Extract the stretch of the data from its start through the line containing "Looking at the screenshot, I should (461, 532).", both ends included, and repeat those lines verbatim.

--- Excerpted data ---

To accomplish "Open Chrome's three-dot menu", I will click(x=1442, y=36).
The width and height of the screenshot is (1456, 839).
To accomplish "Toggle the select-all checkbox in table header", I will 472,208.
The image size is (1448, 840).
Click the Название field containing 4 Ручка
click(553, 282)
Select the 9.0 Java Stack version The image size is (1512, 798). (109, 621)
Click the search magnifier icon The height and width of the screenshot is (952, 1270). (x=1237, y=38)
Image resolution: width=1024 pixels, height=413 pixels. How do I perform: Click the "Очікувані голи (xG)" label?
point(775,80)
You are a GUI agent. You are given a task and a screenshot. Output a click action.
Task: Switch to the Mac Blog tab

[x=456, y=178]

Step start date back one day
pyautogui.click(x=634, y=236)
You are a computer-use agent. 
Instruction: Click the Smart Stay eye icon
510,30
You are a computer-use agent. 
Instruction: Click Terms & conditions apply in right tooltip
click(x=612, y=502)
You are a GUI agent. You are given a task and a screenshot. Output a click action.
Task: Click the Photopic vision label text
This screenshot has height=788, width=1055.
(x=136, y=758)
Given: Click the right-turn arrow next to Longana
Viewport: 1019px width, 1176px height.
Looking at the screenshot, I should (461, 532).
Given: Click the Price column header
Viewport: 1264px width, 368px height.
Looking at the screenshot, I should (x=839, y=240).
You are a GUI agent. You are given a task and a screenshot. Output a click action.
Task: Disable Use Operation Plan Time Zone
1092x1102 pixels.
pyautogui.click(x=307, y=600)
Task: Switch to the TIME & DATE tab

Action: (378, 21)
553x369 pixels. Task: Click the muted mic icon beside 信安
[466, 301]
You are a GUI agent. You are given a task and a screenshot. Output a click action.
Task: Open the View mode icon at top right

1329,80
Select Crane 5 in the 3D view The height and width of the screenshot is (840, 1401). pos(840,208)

---

▸ **Exercise answer**:
To accomplish "Open Chrome's three-dot menu", I will click(x=1442, y=36).
The width and height of the screenshot is (1456, 839).
To accomplish "Toggle the select-all checkbox in table header", I will 472,208.
The image size is (1448, 840).
Click the Название field containing 4 Ручка
click(553, 282)
Select the 9.0 Java Stack version The image size is (1512, 798). (109, 621)
Click the search magnifier icon The height and width of the screenshot is (952, 1270). (x=1237, y=38)
Image resolution: width=1024 pixels, height=413 pixels. How do I perform: Click the "Очікувані голи (xG)" label?
point(775,80)
You are a GUI agent. You are given a task and a screenshot. Output a click action.
Task: Switch to the Mac Blog tab

[x=456, y=178]

Step start date back one day
pyautogui.click(x=634, y=236)
You are a computer-use agent. 
Instruction: Click the Smart Stay eye icon
510,30
You are a computer-use agent. 
Instruction: Click Terms & conditions apply in right tooltip
click(x=612, y=502)
You are a GUI agent. You are given a task and a screenshot. Output a click action.
Task: Click the Photopic vision label text
This screenshot has height=788, width=1055.
(x=136, y=758)
Given: Click the right-turn arrow next to Longana
Viewport: 1019px width, 1176px height.
Looking at the screenshot, I should (461, 532).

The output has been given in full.